BIRD flu restrictions for free range egg producers do not justify a price cut to the consumer says Northumberland’s representative on the NFU’s North East Poultry Board.

He was speaking in the wake of concern from egg producers that the future of the premium free range sector could be at risk should the eggs lose their prized status because of the ongoing avian influenza threat.

The British Egg Industry Council said the eggs will be downgraded to “barn produced” if they were unable to go back outside by the end of February.

But Jonathan Goodfellow, who runs a free range poultry farm at Ingoe, near Matfen, said: “Free range egg farmers continue to maintain the same higher welfare standards demanded of free range egg production. The higher cost of production remains the same, therefore I do not feel a reduction in price can be justified under the temporary AI restrictions.”

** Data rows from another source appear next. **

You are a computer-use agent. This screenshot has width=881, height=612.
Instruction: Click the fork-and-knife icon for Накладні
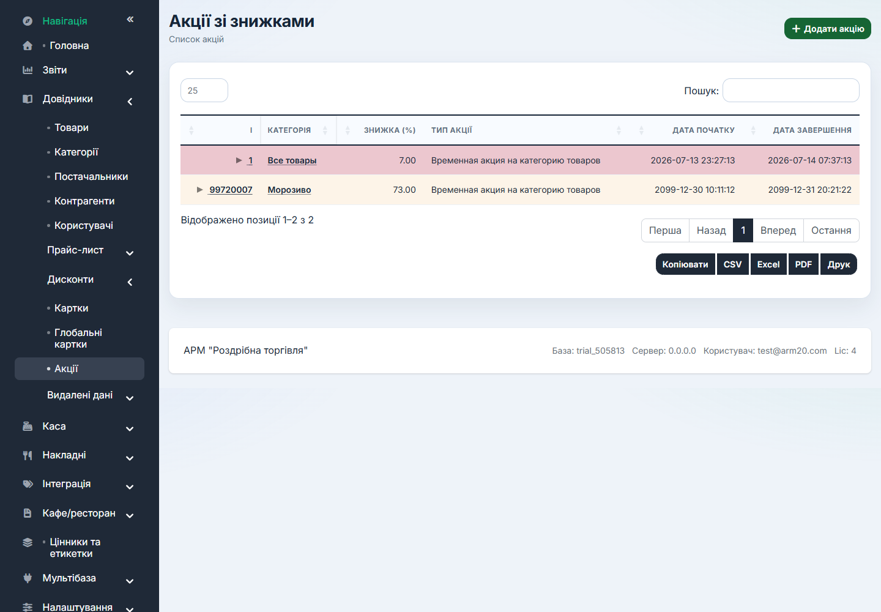pos(28,455)
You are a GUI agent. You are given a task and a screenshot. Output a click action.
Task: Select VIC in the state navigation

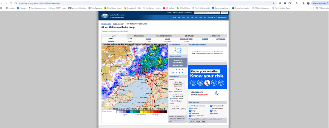tap(179, 17)
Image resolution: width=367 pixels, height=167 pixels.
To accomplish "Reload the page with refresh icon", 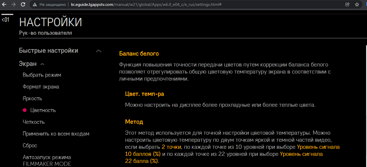I will tap(23, 5).
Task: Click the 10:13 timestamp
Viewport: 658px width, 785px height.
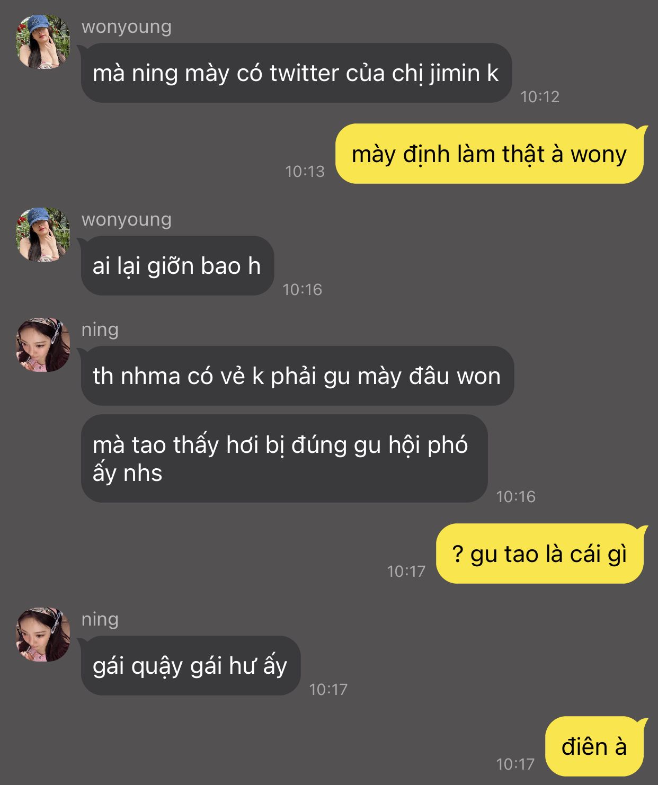Action: point(305,171)
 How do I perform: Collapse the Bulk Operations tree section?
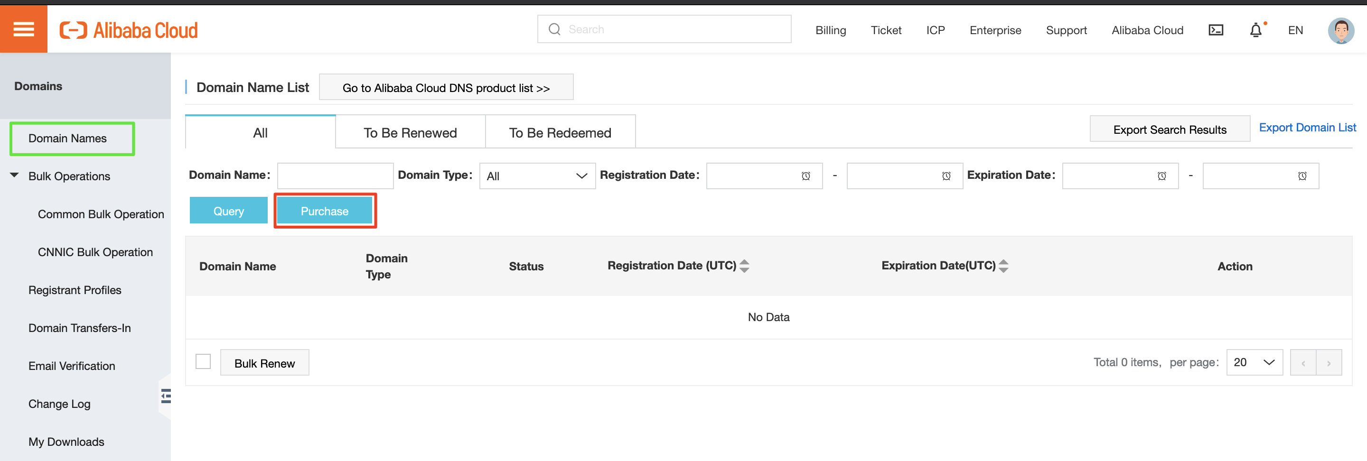(14, 175)
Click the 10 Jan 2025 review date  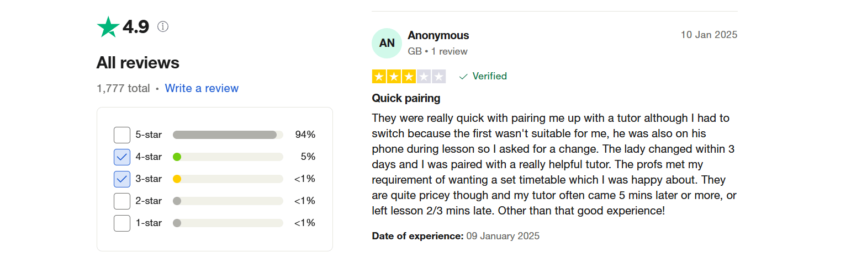pos(709,35)
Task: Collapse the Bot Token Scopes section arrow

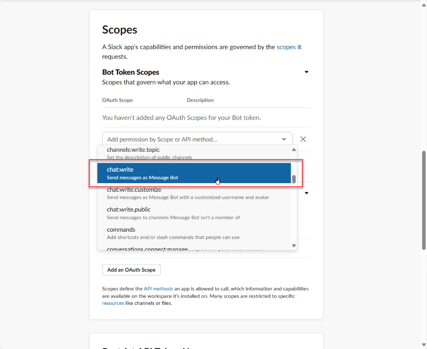Action: [x=306, y=72]
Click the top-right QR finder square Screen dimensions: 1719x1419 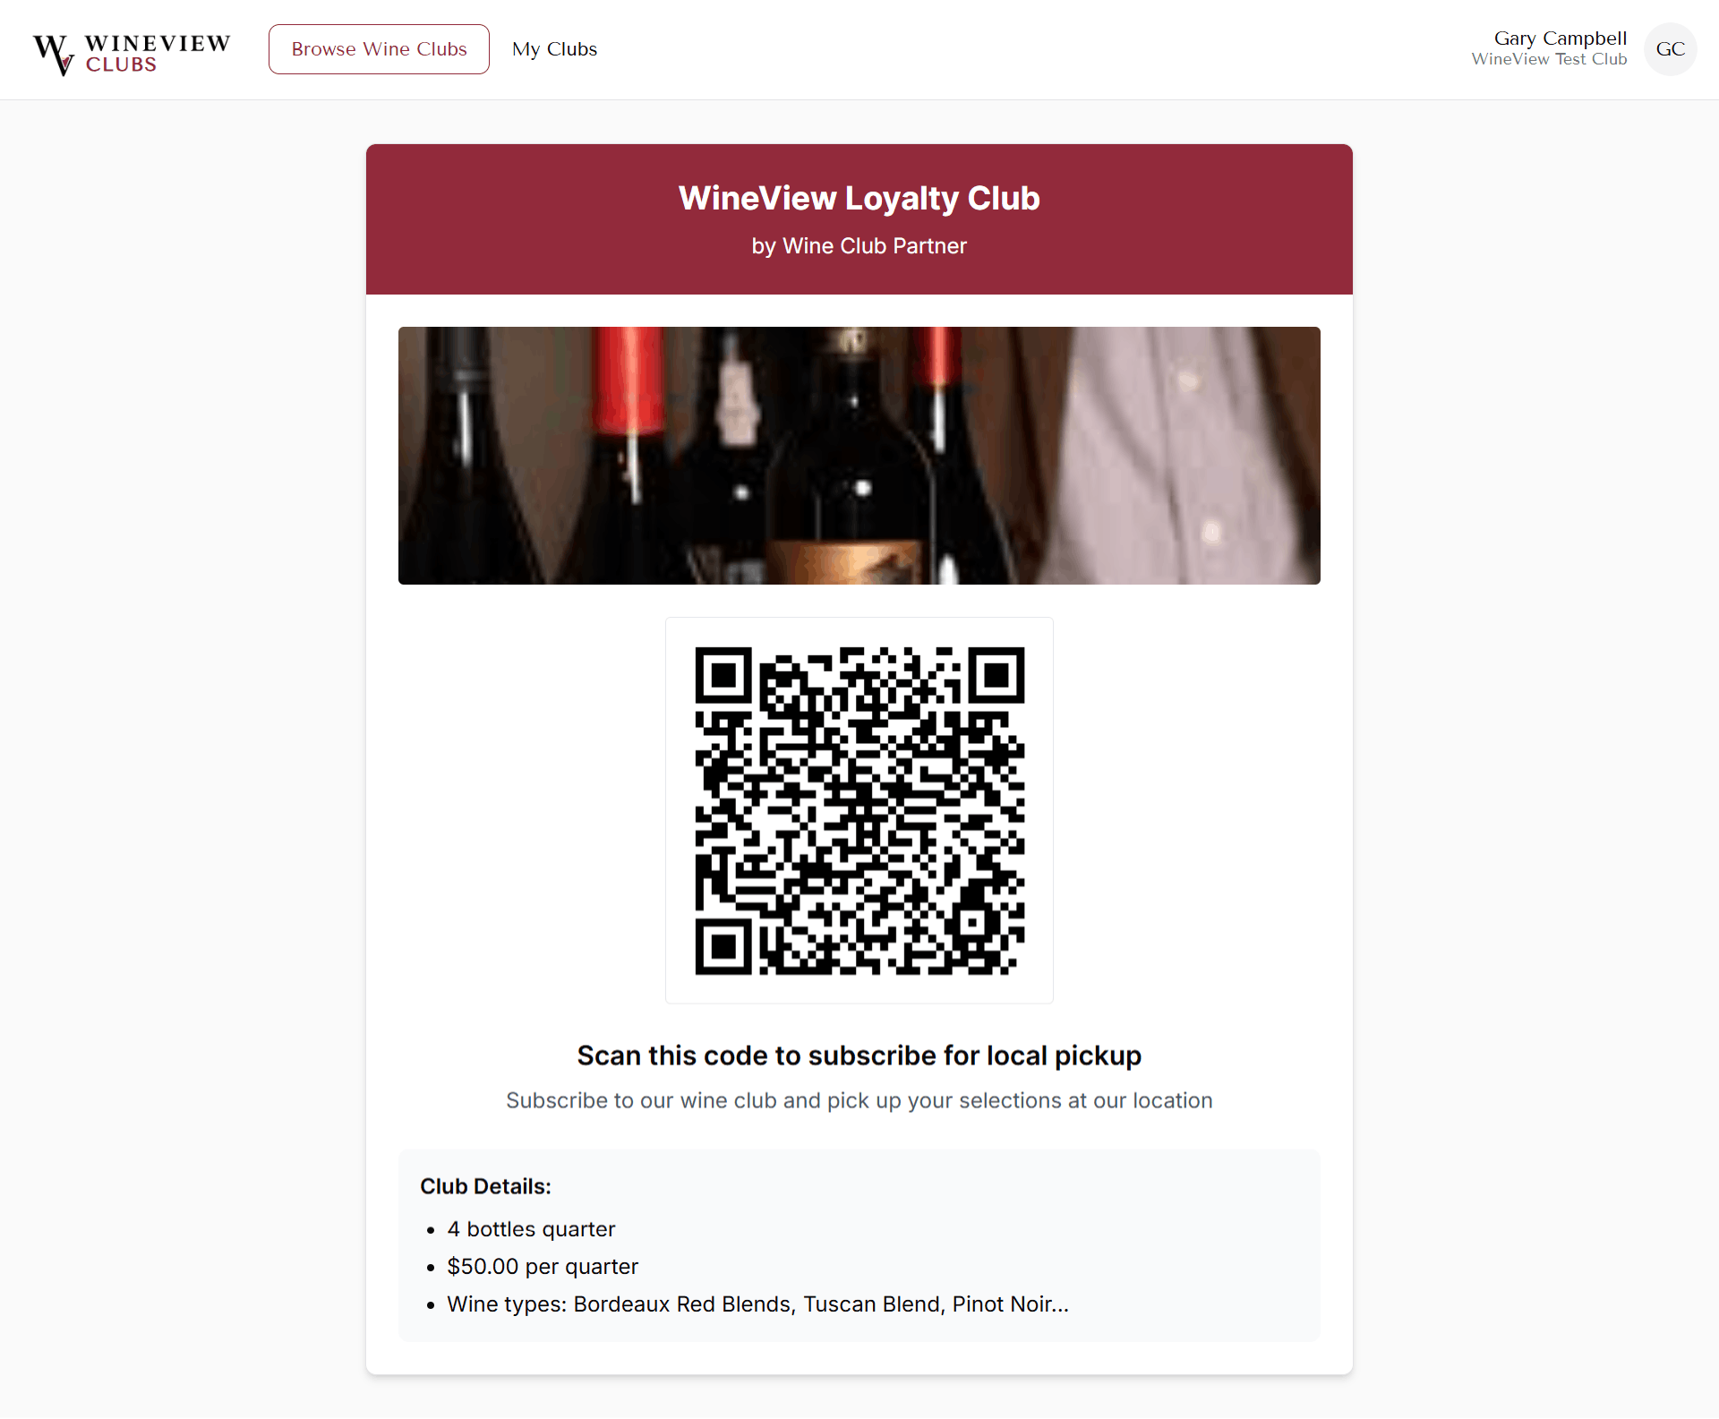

The government’s chief vet, Nigel Gibbens, declared a prevention zone on December 6 requiring keepers of poultry and other captive birds to keep their birds indoors to help protect them from a strain of avian flu circulating in mainland Europe.

It was the first time a warning to keep all poultry and captive birds indoors had been issued in the UK following an outbreak of bird flu.

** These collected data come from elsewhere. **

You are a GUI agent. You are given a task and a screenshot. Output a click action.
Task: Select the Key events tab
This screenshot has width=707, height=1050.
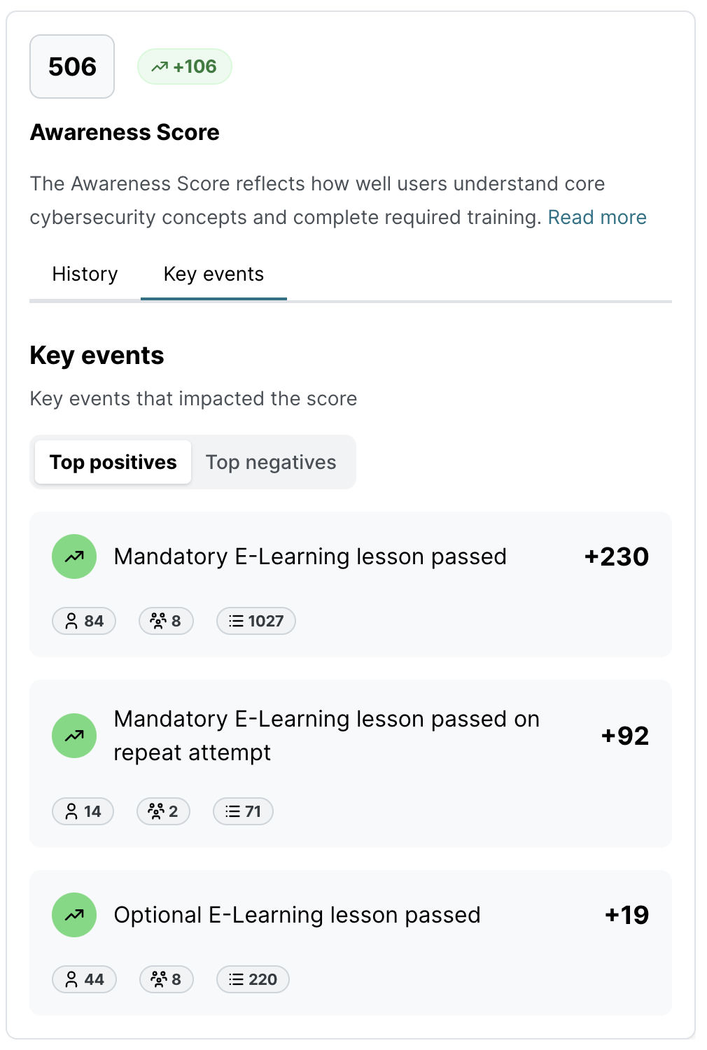click(214, 274)
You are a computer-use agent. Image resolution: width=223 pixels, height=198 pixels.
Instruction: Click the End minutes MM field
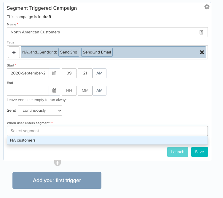tap(85, 90)
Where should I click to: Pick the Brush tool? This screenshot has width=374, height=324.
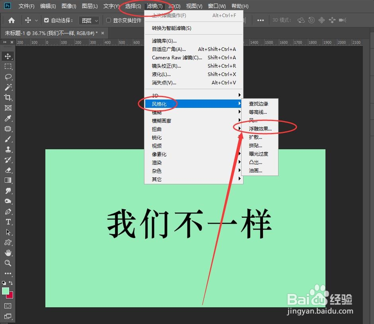point(8,139)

Since then, cases have been found on two turkey farms in Lincolnshire, in backyard flocks in Wales and North Yorkshire and in a flock of farmed pheasants in Lancashire – as well as in a number of wild birds around the country.

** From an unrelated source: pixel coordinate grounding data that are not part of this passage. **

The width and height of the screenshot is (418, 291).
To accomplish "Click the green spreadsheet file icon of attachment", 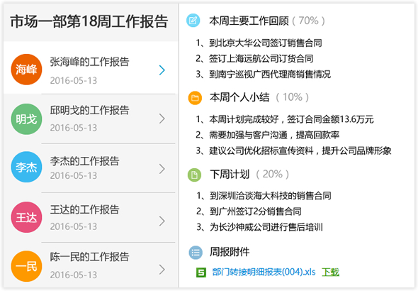I will (x=201, y=273).

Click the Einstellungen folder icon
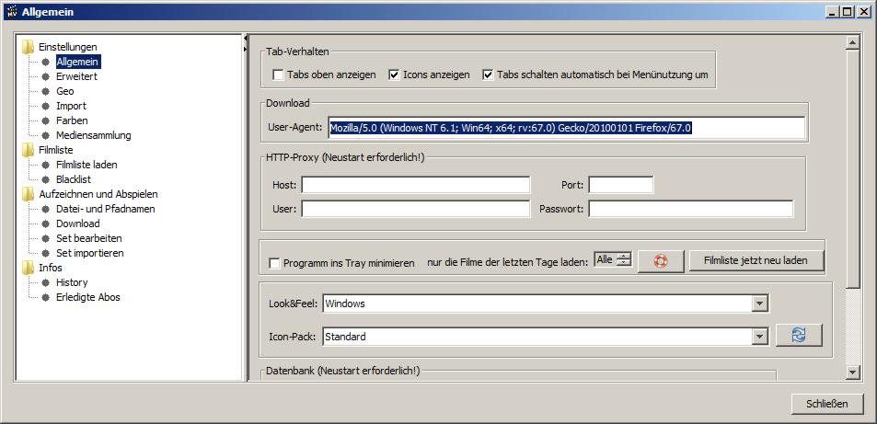click(x=29, y=47)
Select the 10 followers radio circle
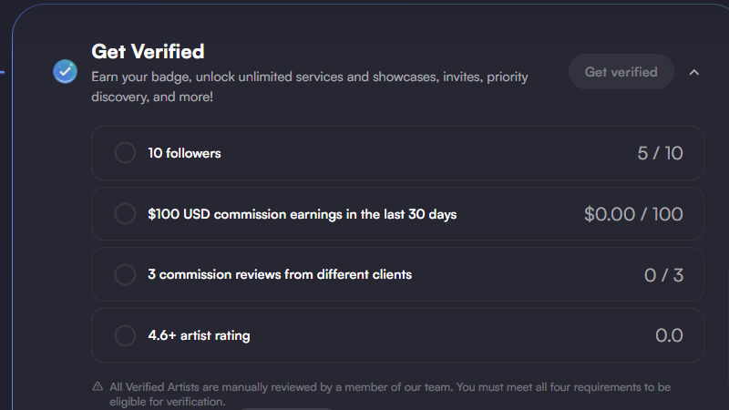The width and height of the screenshot is (729, 410). point(125,153)
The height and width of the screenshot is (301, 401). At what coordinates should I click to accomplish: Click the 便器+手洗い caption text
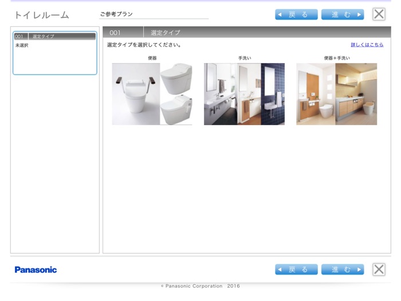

Concern has since been growing among free range producers because the extension would take the housing order to the end of the 12-week period – imposed by the EU – beyond which free range birds would lose their status unless they were allowed outdoors.

Under current EU rules, products from poultry housed for less than 12 weeks can be still marketed as free-range but this 12-week allowance for birds housed owing to avian flu will come to an end on February 28.

Mr Goodfellow said he was most worried about the extra costs that may be associated with rebranding his eggs. “More of a concern would be the extra costs associated with amendments to labelling and packaging in the interim across the industry,” he said.

The BEIC had said that the industry is planning to put stickers on free range egg packs explaining that the birds were currently housed, accompanied by point-of-sale material in supermarkets and a website for further information, to ensure full transparency for consumers. However, this could hit the free range industry hard, said the BEIC as most free range production in the UK comes from small, independently-run family farms, just like the Goodfellows’, whose existence could be threatened by not being able to continue to sell their eggs as free range, with appropriate labelling, should the current housing order be extended.